● AIM OF THE TASK
Arrange the rows below as a Markdown table with the columns No. and Line, starting at the line that contains "Screen dimensions: 1273x952" and stopping after the line that contains "point(1088,262)", with blank lines omitted. Leave the pictures out of the answer.
───── DATASET CONTENT
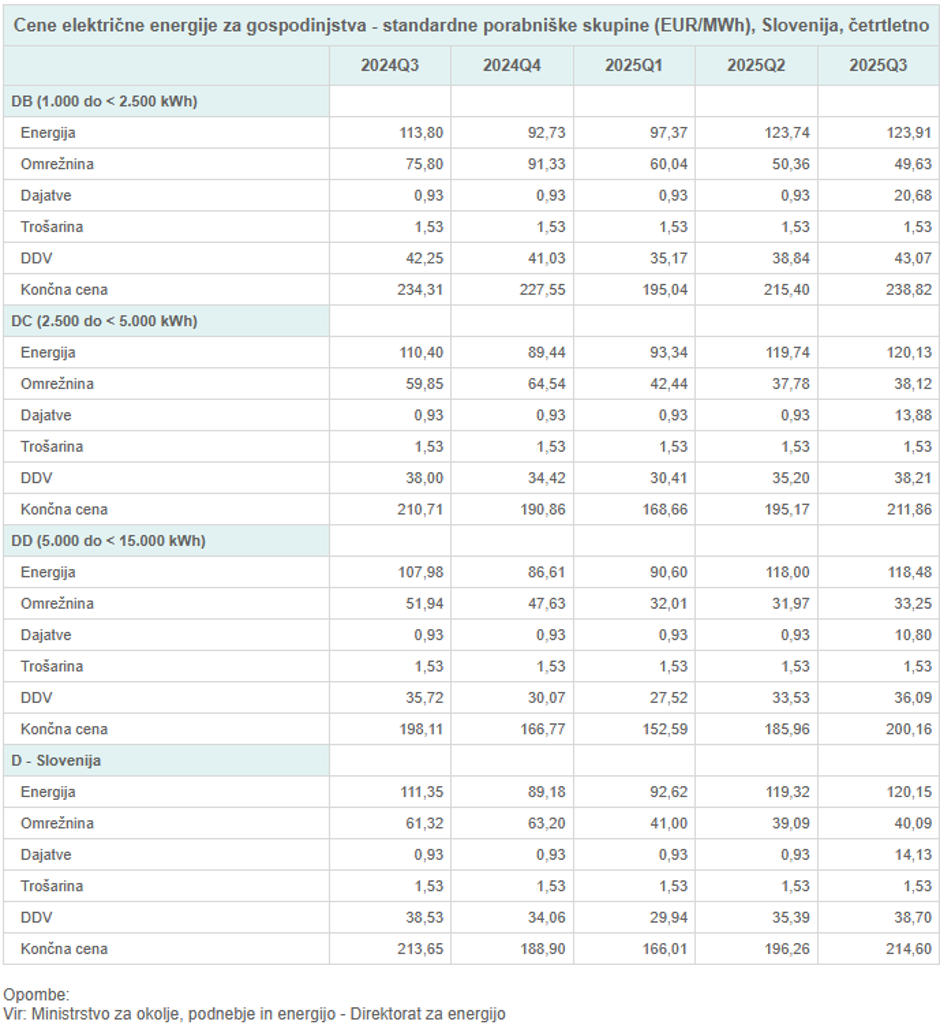
Task: Select the 2025Q2 column header
Action: (x=756, y=66)
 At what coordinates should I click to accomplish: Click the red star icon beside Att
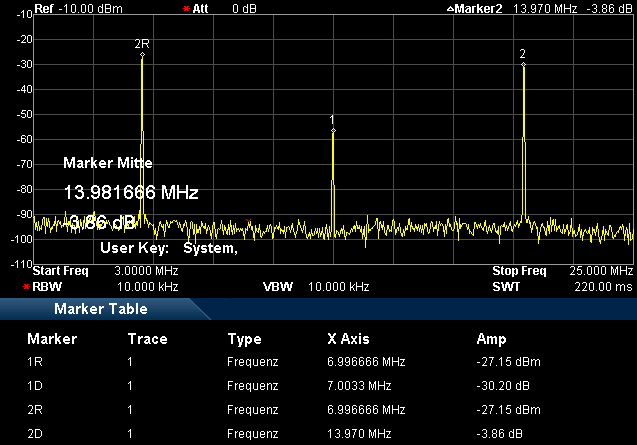pos(187,8)
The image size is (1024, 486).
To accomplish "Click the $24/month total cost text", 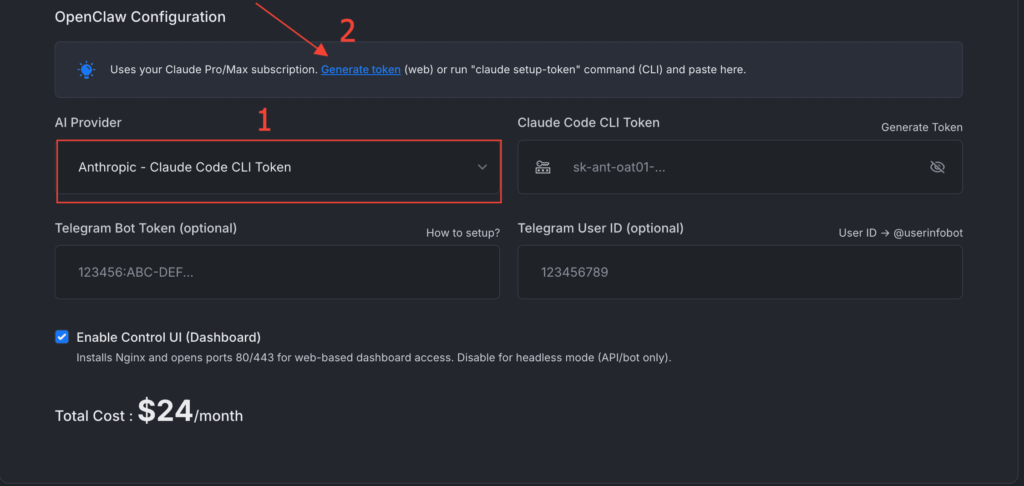I will tap(190, 412).
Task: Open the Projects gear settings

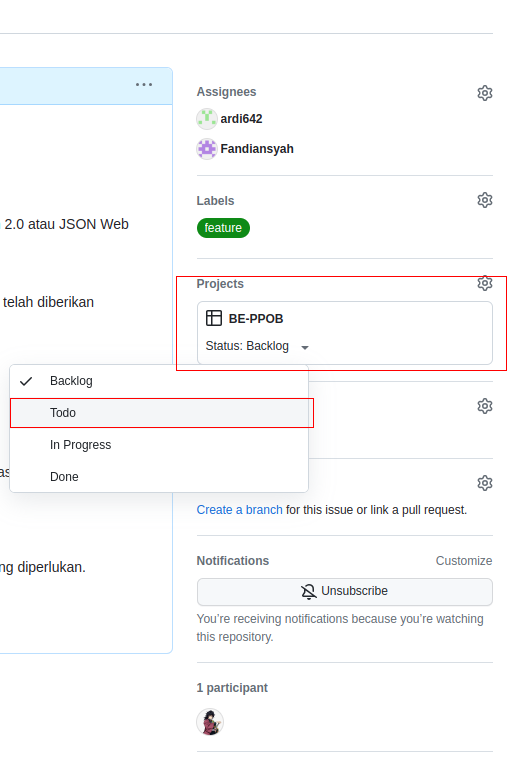Action: pos(484,283)
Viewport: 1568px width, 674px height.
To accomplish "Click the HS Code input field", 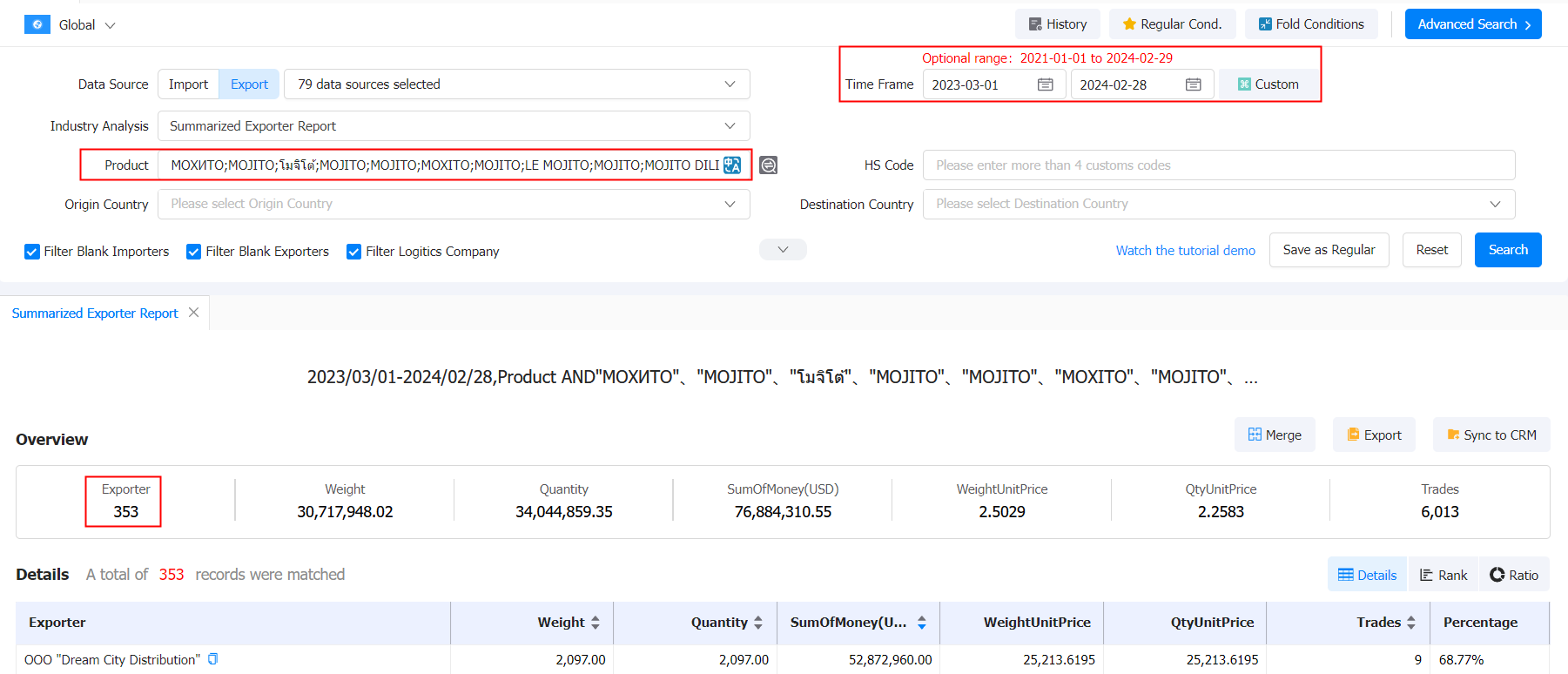I will [1218, 165].
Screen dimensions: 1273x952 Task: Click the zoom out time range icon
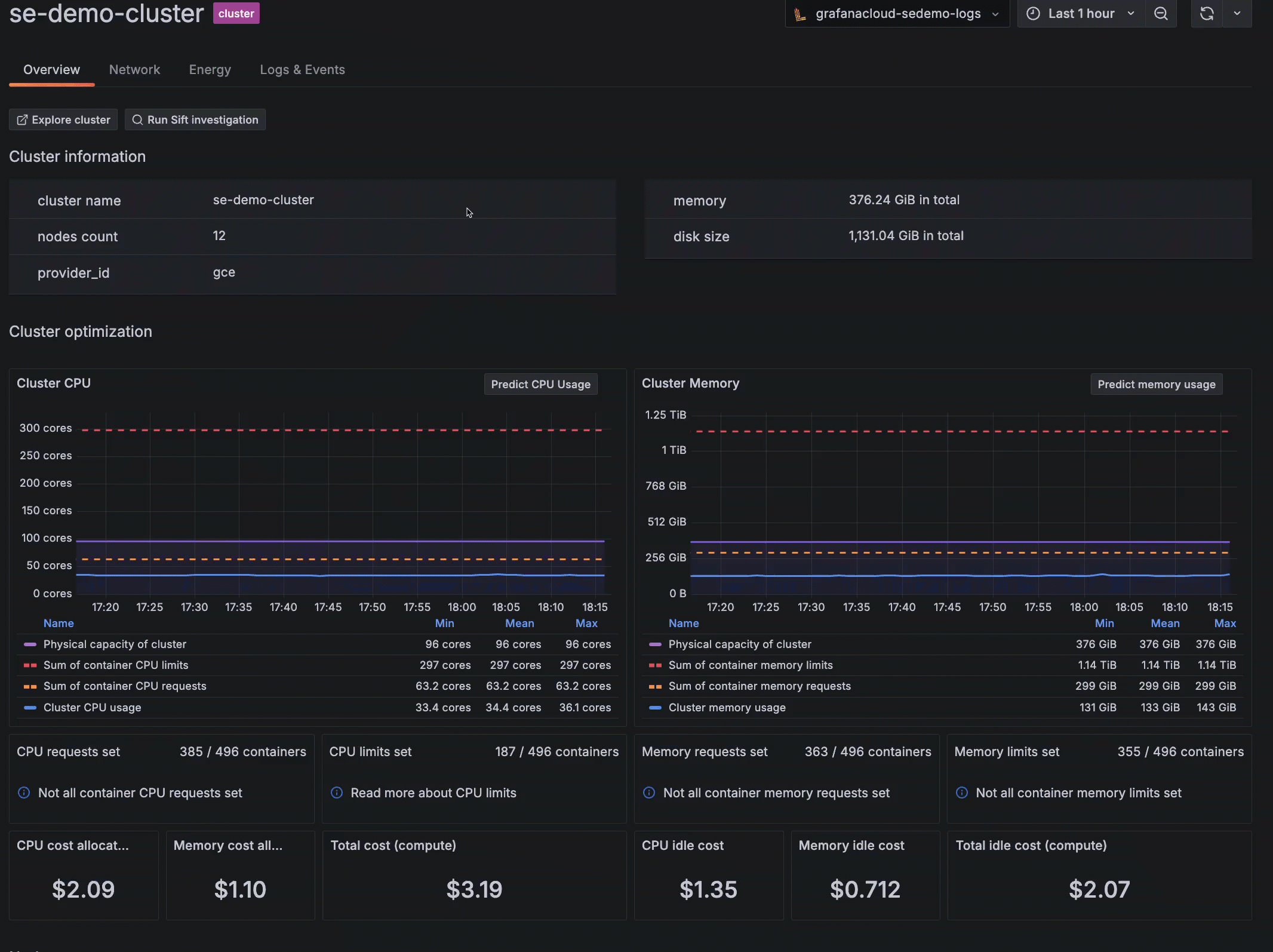[1161, 14]
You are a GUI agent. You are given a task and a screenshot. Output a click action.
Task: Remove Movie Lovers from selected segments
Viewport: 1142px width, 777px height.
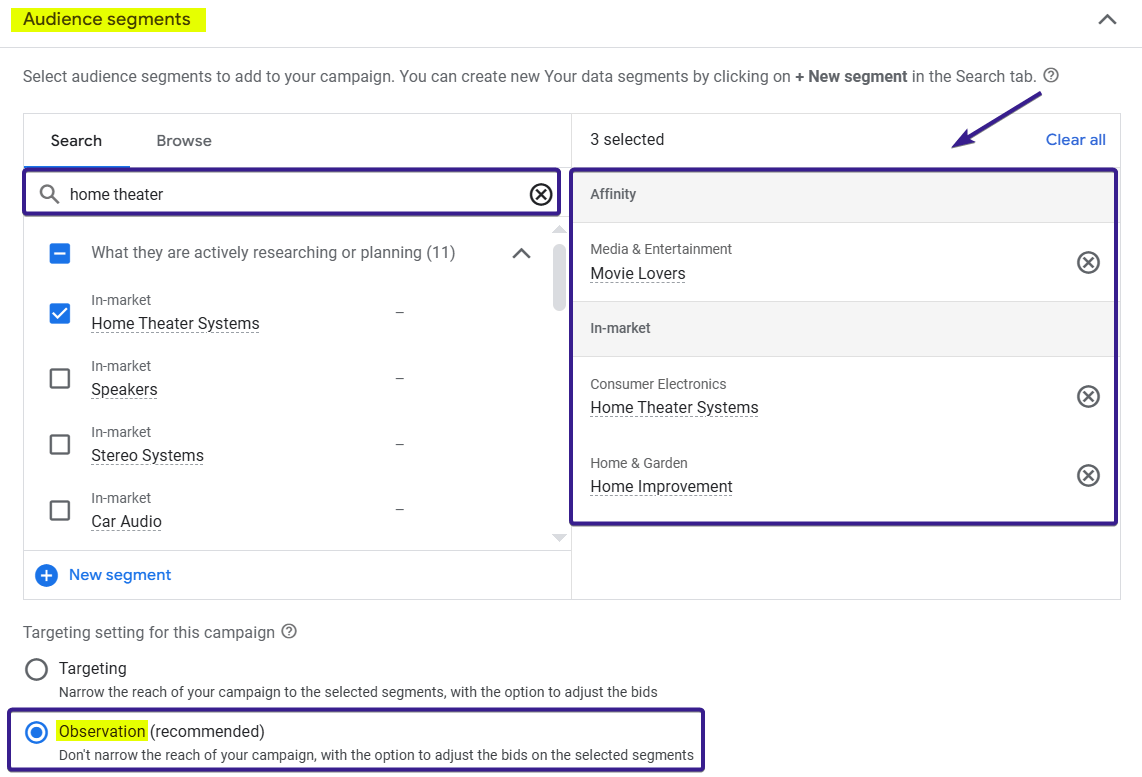point(1088,262)
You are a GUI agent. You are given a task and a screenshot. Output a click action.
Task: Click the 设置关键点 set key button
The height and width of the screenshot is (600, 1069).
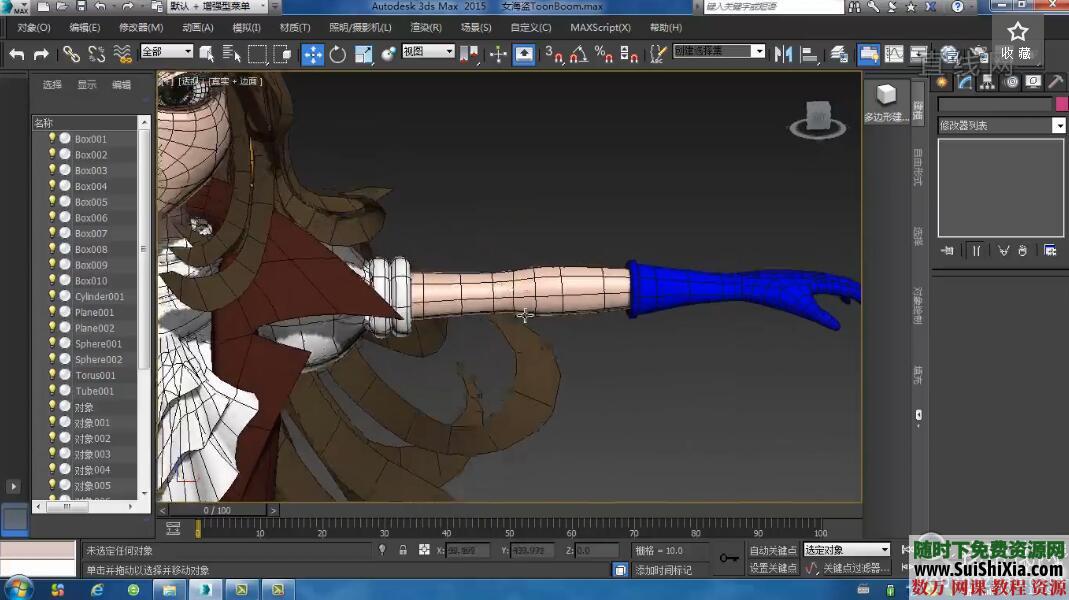(774, 567)
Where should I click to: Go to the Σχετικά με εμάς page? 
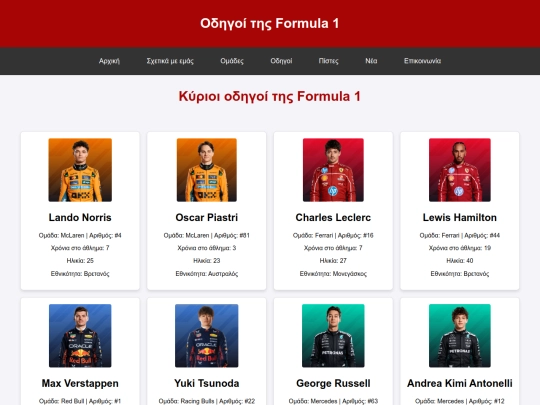coord(170,61)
──────────
● THE REPLY
| No. | Line |
|---|---|
| 1 | Screen dimensions: 1273x952 Task: Click the zoom out time range icon |
| 2 | [1161, 14] |
| 3 | You are a GUI agent. You are given a task and a screenshot. Output a click action. |
| 4 | Task: Remove Movie Lovers from selected segments |
| 5 | Viewport: 1142px width, 777px height. |
| 6 | point(1088,262) |